◆ **Document text**:
● ● ●

Oscar doesn't do that very often, yet.  He does perseverate about food, but in a different way.  He'll talk for hours about the dairy farm he's going to have when he grows up and what vegetables he'll grow and whether to raise his cattle on grass or corn or some mix.

Oscar has a whole list of topics.  Dogs are one, but thankfully that is mostly a counting thing with an occasional venture into how he is going to have dogs when he grows up and is in college.

Anyway, I was thinking about that mom and her son with PWS and that long hike today.  I woke up feeling like we all needed to get outside and get some exercise together.  All five of us.  A rather lofty goal with our varying ages and abilities, but I remembered that there is a 2.7 mile paved loop around a local resevoir. We've done it before, though the kids were younger and even with jogging strollers and backpacks it was a struggle.

We decided to try anyway. I brought Ruby's bike but wasn't sure how we were going to keep Oscar going.  Once we arrived, though, I realized it was going to work out just fine.  Oscar shouted out "The FIRST DOG of the DAY!" before his feet hit the pavement.  The promise of another dog (or two or three) around the next corner kept him going up and down the gentle hills, even jogging occasionally.  Paul and Abe ran ahead a couple of miles and doubled back. I chased after Ruby on her bike and pushed her up some of the steeper hills.  Oscar kept a steady, though slower pace, while he counted, but he never once complained. We all got exercise!

● ● ●

◆ **Dataset excerpt**:
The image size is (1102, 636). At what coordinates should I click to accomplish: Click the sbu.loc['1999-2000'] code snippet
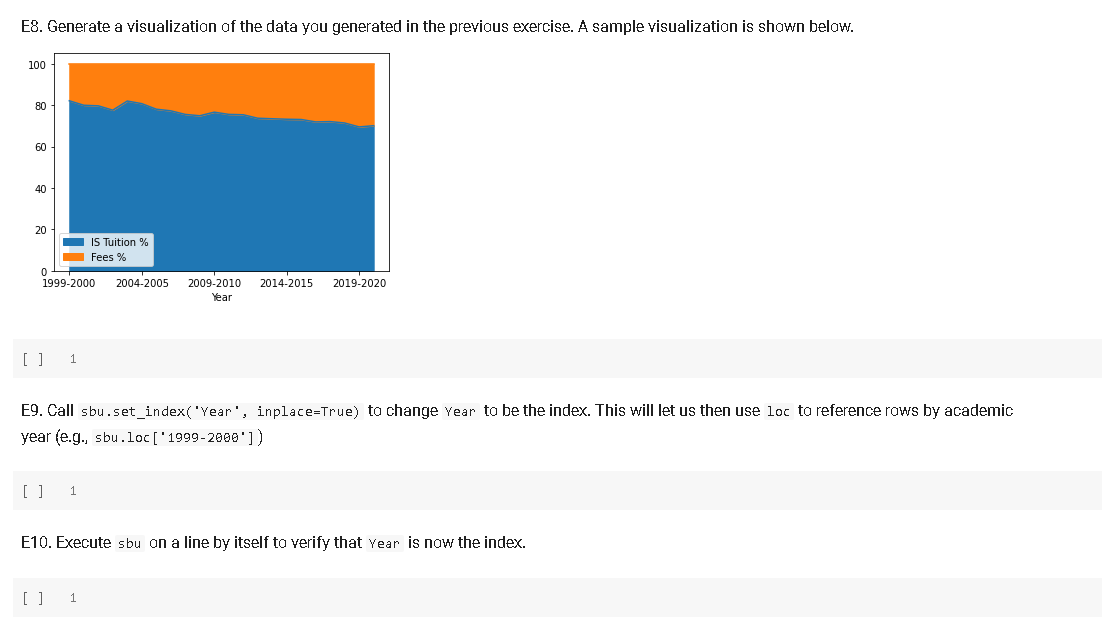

● ● ●

◆ **Complete the following**:
[a] Can you copy the passage about Oscar word for word, from "Anyway, I was" to "was a struggle."?
[b] Do these statements agree with the passage about Oscar? Answer yes or no for each, and quote the exact words that decide it. (i) Oscar talks about the dairy farm he plans to have when he grows up. (ii) The paved loop around the local reservoir is 3.5 miles long. (iii) Oscar complained several times during the walk.

◆ **Answers per task**:
[a]
Anyway, I was thinking about that mom and her son with PWS and that long hike today.  I woke up feeling like we all needed to get outside and get some exercise together.  All five of us.  A rather lofty goal with our varying ages and abilities, but I remembered that there is a 2.7 mile paved loop around a local resevoir. We've done it before, though the kids were younger and even with jogging strollers and backpacks it was a struggle.

[b]
(i) Yes: "He'll talk for hours about the dairy farm he's going to have when he grows up"
(ii) No: "there is a 2.7 mile paved loop around a local resevoir"
(iii) No: "he never once complained"